Tax invoices and reports
The PDFs and CSVs you'll want at the end of a raffle and end of the year.
When the raffle is done and the dust has settled, you'll want tax invoices for your records and CSVs for your accountant or treasurer. They live on the raffle's Reports page.
Tax invoice
A single PDF covering the platform fees RaffleLink charged your organisation across the raffle. It's available once the raffle is complete (drawn, winners notified, payouts settled).
What's on it:
- Your organisation's details.
- A summary of the raffle.
- The total platform fee for the raffle.
- The split between RaffleLink Sales (which the fee applies to) and Cash & POS Sales (which it doesn't).
You hand this to your accountant. It's GST-compliant and matches the figures on your remittance advices.
Sales report (CSV)
A per-order spreadsheet of every ticket sale on the raffle. Useful when you need to:
- Reconcile against your bank statement.
- Hand a list of supporters to your communications person.

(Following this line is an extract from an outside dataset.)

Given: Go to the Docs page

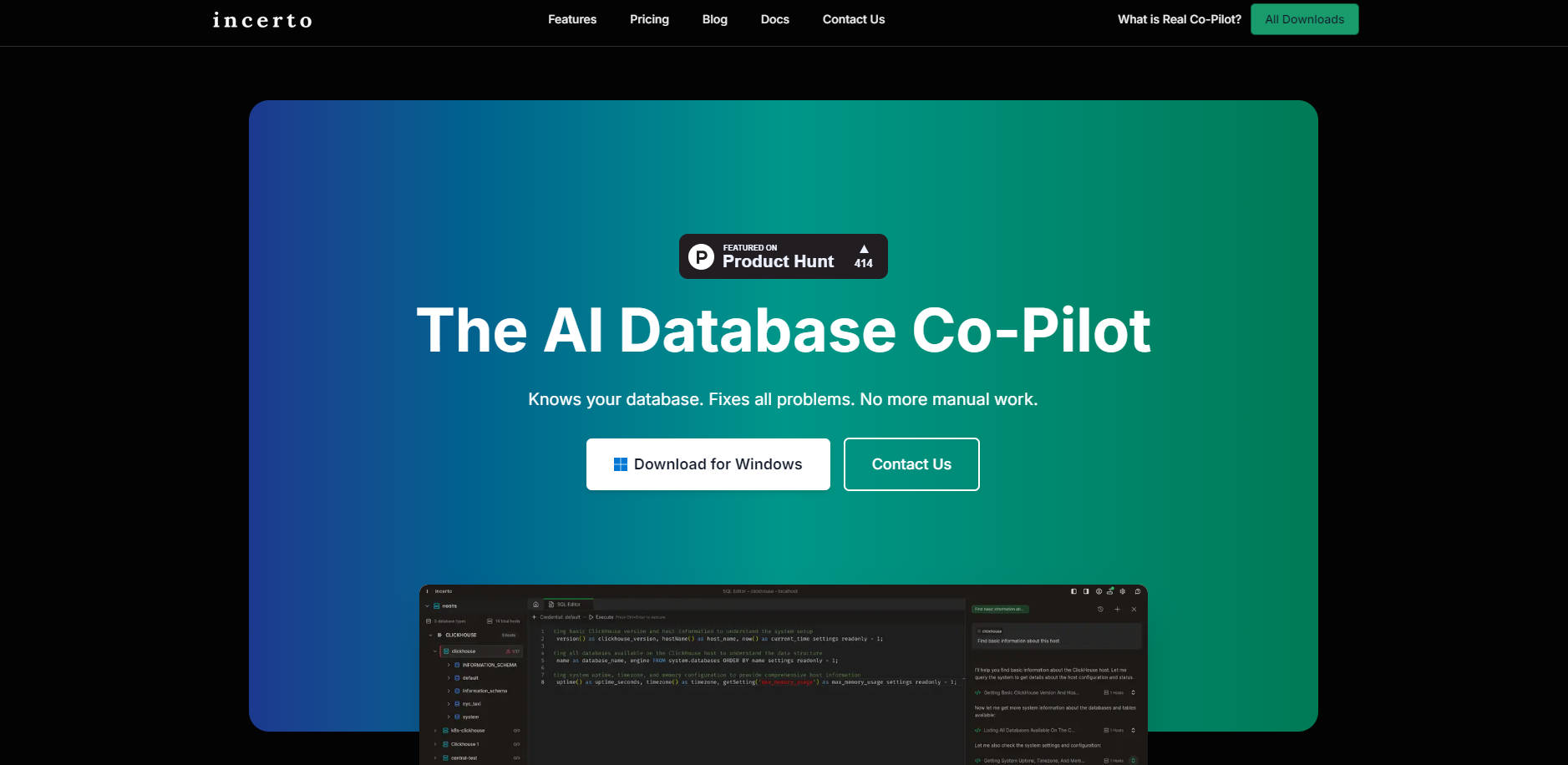Looking at the screenshot, I should click(x=774, y=19).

- Investigate a specific order or buyer.
The CSV includes both RaffleLink Sales and Cash & POS Sales, with a Channel column that tells you which is which, and a Status column so voided sales are visible too — the report tells the whole story, not just the surviving orders.

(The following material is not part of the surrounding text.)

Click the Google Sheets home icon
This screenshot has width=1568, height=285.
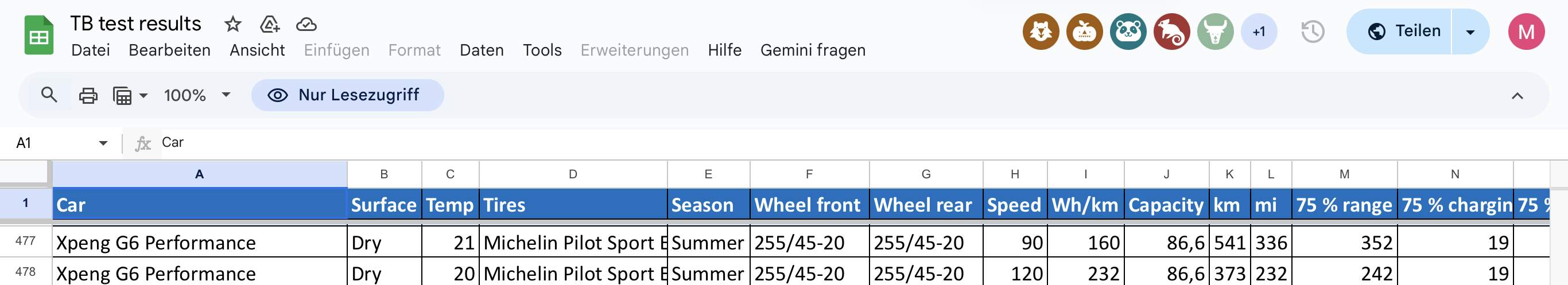point(38,36)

Segmented sales report (CSV)
Same data as the Sales report, but pre-grouped by useful dimensions (date, ticket type, state). Easier when you want a breakdown without writing pivot tables yourself.
Manual draw report
Available after the draw. The official record of how the winning tickets were chosen — useful for compliance, and required reading for some state regulators.

A note for your accountant
The platform fee only applies to RaffleLink Sales — the money RaffleLink processed for you. Cash & POS Sales at the booth carry no fee and don't appear in your payouts (you collected that money directly at the event). Your tax invoice reflects this split, so the fee figure should match exactly what was deducted from your payouts.